Ginni Rometty, CEO IBM Corp, pada acara IBM Security Summit 2015 di New York City, ketika ia berbicara kepada CISO (Chief Information Security Officer), CIO, dan CEO 123 perusahaan dari 24 industri. – “We believe that data is the phenomenon of our time. It is the world’s new natural resource. It is the new basis of competitive advantage, and it is transforming every profession and industry. If all of this is true – even inevitable – then cyber crime, by definition, is the greatest threat to every profession, every industry, every company in the world.” Dapat kita artikan disini bahwa karena peranan digitalisasi yang kemudian menghasilkan jumlah data semakin meningkat dan juga terjadi kepada sebagian besar industri. Pada akhirnya peningkatan yang hampir di pastikan eksponensial ini menjadikan CyberCrime sebagai ancaman paling besar kepada seluruh industri.

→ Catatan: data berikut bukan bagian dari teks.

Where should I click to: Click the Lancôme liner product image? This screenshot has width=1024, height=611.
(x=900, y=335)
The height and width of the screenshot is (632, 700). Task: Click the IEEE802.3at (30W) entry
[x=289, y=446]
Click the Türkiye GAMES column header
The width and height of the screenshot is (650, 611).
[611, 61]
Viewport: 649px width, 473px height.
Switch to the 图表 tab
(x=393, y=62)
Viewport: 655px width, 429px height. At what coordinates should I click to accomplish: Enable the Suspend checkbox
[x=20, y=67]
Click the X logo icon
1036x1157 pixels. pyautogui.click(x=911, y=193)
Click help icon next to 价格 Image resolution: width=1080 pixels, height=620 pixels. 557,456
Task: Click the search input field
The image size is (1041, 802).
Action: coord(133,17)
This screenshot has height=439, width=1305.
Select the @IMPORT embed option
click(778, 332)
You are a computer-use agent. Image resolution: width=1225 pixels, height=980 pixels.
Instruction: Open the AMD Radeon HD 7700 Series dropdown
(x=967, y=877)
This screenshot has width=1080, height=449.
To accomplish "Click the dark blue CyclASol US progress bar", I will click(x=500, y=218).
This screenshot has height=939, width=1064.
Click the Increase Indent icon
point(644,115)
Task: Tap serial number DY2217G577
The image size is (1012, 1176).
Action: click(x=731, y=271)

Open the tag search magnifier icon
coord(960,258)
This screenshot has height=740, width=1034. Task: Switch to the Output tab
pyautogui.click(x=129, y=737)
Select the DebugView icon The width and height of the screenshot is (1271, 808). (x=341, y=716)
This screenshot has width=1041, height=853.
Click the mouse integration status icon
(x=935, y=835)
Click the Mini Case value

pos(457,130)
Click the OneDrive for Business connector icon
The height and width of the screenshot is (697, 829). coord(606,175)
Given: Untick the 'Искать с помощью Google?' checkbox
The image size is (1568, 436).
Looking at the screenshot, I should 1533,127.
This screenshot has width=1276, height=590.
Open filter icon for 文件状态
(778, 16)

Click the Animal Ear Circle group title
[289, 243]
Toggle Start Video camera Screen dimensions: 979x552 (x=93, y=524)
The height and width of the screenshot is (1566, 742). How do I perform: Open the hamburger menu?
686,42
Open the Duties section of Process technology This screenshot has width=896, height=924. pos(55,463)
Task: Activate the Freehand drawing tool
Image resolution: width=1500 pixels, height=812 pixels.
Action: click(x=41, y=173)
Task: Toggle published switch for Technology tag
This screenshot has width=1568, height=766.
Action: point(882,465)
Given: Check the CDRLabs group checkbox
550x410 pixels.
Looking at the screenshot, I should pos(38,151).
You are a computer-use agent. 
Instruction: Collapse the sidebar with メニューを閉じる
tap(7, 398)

Dengan pemikiran bahwa: data is the new oil, maka tidak salah bilamana fokus peretas kini bukan lagi menciptakan gangguan layanan sebagai akibat dari serangannya. Melainkan lebih memfokuskan kepada bagaimana mendapatkan keuntungan finansial melalui data-data yang dapat di kuasai sebagai hasil keberhasilan peretasan yang di lakukan. Jika serangan yang mentargetkan kepada lokasi dimana data tersimpan berhasil menguasai sasaran, di samping data bisa di kuasai maka bisa saja menjadikan validitas data tersebut menjadi tercemar. Dalam hal ini, kelemahan proses centralisasi data menjadi perhatian terlebih setelah semakin banyak data yang tersimpan. Dari titik inilah, fungsi peranan dari desentralisasi di anggap menjadi sebuah alternatif yang potensial dalam mengisi kelemahan yang di akibatkan oleh proses sentralisasi ini.

BlockChain

Kita umumnya mengenal konsep blockchain dimulai dengan penggunaan uang elektronik. Akan tetapi BlockChain adalah bukan uang elektronik atau yang biasa di sebut juga dengan istilah CryptoCurrency. Ketika Satoshi Nakamoto menerbitkan sebuah artikel yang memperkenalkan dunia pada Bitcoin pada tahun 2008, penulis juga membahas teknologi blockchain sebagai penopang dari cryptocurrency. Sementara Nakamoto berfokus pada blockchain sebagai media untuk Bitcoin, banyak inovator kemudian mengembangkan konsep blockchain ini untuk memberikannya kegunaan baru dari aspek sudut pandang lainnya. Sementara itu National Institute of Standard and Technology (NIST) menyebutkan bahwa core ide atas technology blockchain sendiri sudah di mulai tumbuh sejak pada akhir dekade 1980an hingga awal 1990an. Meski di akui bahwa pengembangan dengan teknologi lainnya oleh software developer baru di mulai pada tahun 2008. NIST dalam salah satu publikasinya yang memiliki nomor NISTR 8202, memberikan definisi mengenai BlockChain pada bagian Executive Summary nya yang dalam bahasa aslinya menyebutkan bahwa BlockChain adalah:

  • Groups cryptographically signed transactions into blocks to form a ledger.
  • Makes the ledger tamper-resistant and tamper-evident by cryptographically linking each block to the previous entry after validation.
  • Resolves conflicts automatically using established rules. Replicates copies of the ledger across a network of independent nodes.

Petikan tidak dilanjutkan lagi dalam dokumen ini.